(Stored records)
----

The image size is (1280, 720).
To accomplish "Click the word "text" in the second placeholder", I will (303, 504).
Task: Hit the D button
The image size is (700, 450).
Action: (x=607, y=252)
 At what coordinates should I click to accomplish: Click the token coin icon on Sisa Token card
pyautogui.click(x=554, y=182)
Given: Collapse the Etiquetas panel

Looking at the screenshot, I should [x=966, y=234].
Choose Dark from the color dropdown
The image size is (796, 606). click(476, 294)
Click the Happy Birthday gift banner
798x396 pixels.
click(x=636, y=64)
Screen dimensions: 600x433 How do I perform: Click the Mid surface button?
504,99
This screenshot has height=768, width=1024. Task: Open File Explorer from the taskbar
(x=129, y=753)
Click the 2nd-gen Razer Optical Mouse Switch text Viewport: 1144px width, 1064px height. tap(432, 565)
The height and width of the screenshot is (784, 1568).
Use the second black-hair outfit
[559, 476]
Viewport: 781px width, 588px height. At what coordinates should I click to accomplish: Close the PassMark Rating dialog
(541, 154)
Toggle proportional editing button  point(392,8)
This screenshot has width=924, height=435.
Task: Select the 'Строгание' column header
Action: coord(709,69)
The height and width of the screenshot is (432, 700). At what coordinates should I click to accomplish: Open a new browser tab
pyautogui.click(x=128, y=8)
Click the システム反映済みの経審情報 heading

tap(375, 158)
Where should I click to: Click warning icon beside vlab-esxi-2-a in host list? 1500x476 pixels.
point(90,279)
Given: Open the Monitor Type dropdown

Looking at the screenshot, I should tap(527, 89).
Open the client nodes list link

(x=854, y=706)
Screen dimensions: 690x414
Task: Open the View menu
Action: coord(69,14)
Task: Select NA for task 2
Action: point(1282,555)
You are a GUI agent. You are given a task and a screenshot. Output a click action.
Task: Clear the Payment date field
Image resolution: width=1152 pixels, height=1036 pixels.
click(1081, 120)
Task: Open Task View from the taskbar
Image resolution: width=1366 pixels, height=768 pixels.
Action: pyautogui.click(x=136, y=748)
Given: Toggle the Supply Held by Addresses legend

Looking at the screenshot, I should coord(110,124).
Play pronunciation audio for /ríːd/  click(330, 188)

----

All lines from the one containing "You are a GUI" through the end of the records, both ends included, are to be quoted exactly; please add nothing else.

You are a GUI agent. You are given a task and a screenshot. Output a click action.
Task: Clear the Payment date field
Image resolution: width=1152 pixels, height=1036 pixels.
click(1081, 120)
Task: Open Task View from the taskbar
Image resolution: width=1366 pixels, height=768 pixels.
Action: pyautogui.click(x=136, y=748)
Given: Toggle the Supply Held by Addresses legend

Looking at the screenshot, I should coord(110,124).
Play pronunciation audio for /ríːd/  click(330, 188)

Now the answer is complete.